In the age of knowledge and technology, where almost 80% of the US workforce is in the service industry, we continue to operate dating back to the industrial age of manufacturing, some 250 years ago.

The economic and social changes brought on with the replacement of hand tools to power machinery, and large-scale factories became the order of the day. The ability to move production to 24/7 with shifts became the norm, and with that, a move away from remunerating workers based upon their outputs and paying them for their time. It was an economic boost brought on by significantly increased productivity, while paying workers for the hours worked.  And this has continued for centuries and exists today.

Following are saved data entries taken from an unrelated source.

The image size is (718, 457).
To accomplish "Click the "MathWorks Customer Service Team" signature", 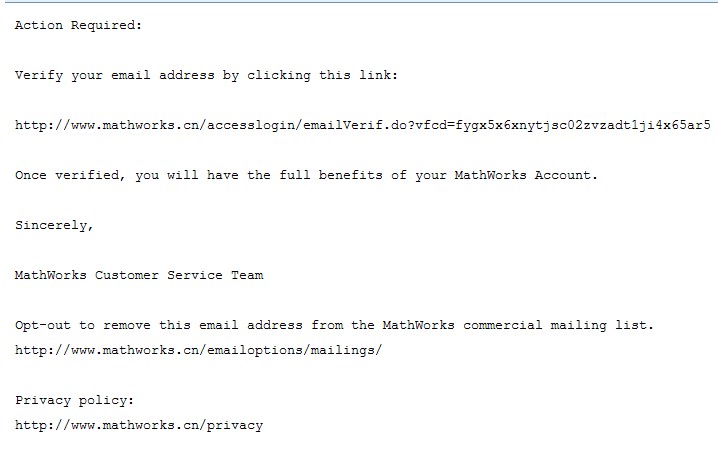I will [139, 275].
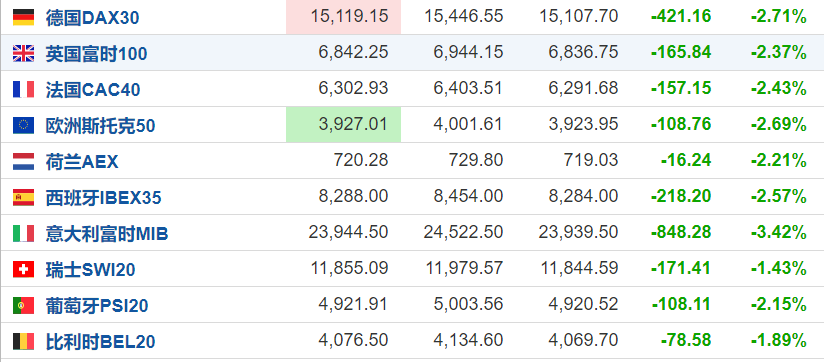Click the United Kingdom flag icon
824x362 pixels.
pos(23,53)
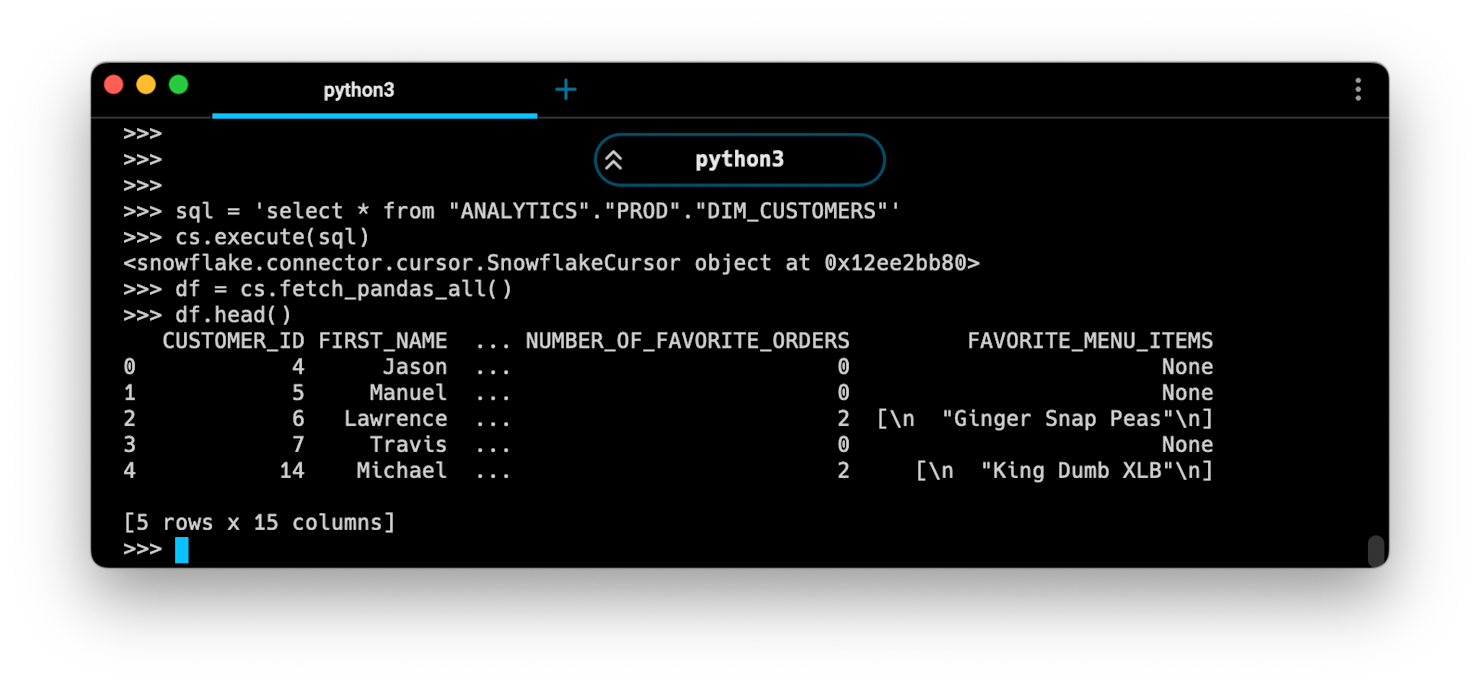Click the blue terminal text cursor block

tap(181, 549)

Now that we are predominantly a services economy, we continue to apply the same model. Today over 90% of US workers are salaried or hourly waged, with over 66% being hourly.  We reward people for the time they put in and not what they put out. The worker who is efficient and can perform twice as much work in half the time does not earn four times that of their co-workers.  We hear individuals say ‘Only an hour left before I leave,’ instead of ‘only ten units to complete before I leave.’

Yet, we as leaders expect increased productivity, and so we should. If we continue to incentivize a system that uses time as the measure, we should expect employees will work with time as their primary driver. It is simpler to manage, and it provides the employees with a more consistent cash flow. If we seek efficiency and value productivity, we may require a new reward system, or we can expect the same.